2Pour tenter de répondre à cette question, reprenons les logiques économiques de cette prestation [2]. Si nous considérons que la prestation compensatoire répond à une logique alimentaire, au sens où la séparation met l’un des anciens conjoints dans une situation économique très dégradée comparativement à celle de l’autre, au point même de risquer de placer la première (et ses éventuels enfants si elle en a la garde principale) dans une situation économiquement très précaire, rien ne justifie que la prestation compensatoire soit réservée aux couples mariés. Nous pouvons d’ailleurs faire un parallèle avec la « contribution à l’entretien et à l’éducation de l’enfant » (plus communément dénommée pension alimentaire) qui s’applique tout autant aux parents mariés qu’aux parents non mariés, et ce parce que la rupture du couple ne modifie en rien l’obligation alimentaire et d’éducation des parents envers leurs enfants.
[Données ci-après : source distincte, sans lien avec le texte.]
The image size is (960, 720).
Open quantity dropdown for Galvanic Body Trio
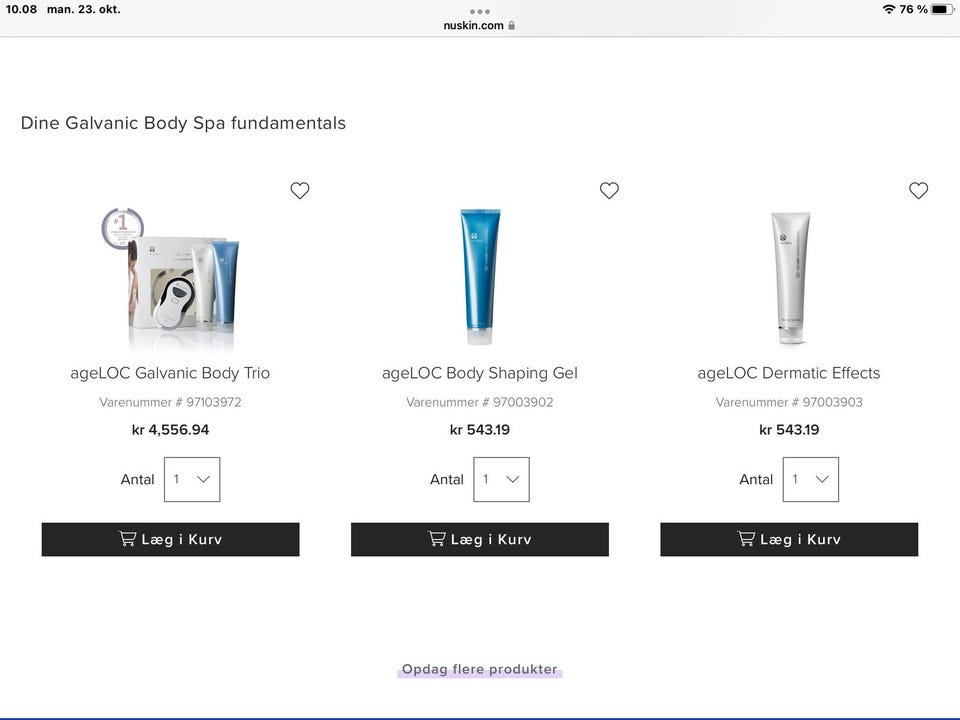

3Si nous nous plaçons du point de vue de la logique indemnitaire, la question est plus délicate. Cette logique repose sur une représentation de l’union comme étant un contrat. Lors de l’union (ou lors de décisions ultérieures du couple), les conjoints effectuent un contrat de long terme selon lequel celui qui se spécialise en début de vie commune dans la production domestique (essentiellement l’éducation des enfants) et donc investit moins dans l’activité marchande, retrouvera le fruit de son investissement en seconde partie de vie commune en « profitant » des revenus d’activité (présents ou différés) de l’autre conjoint. Et en cas de rupture, faute de vie commune assez longue, le conjoint qui a investi dans l’activité domestique doit être indemnisé [3]. Cette logique peut-elle s’appliquer indifféremment, quel que soit le statut matrimonial ?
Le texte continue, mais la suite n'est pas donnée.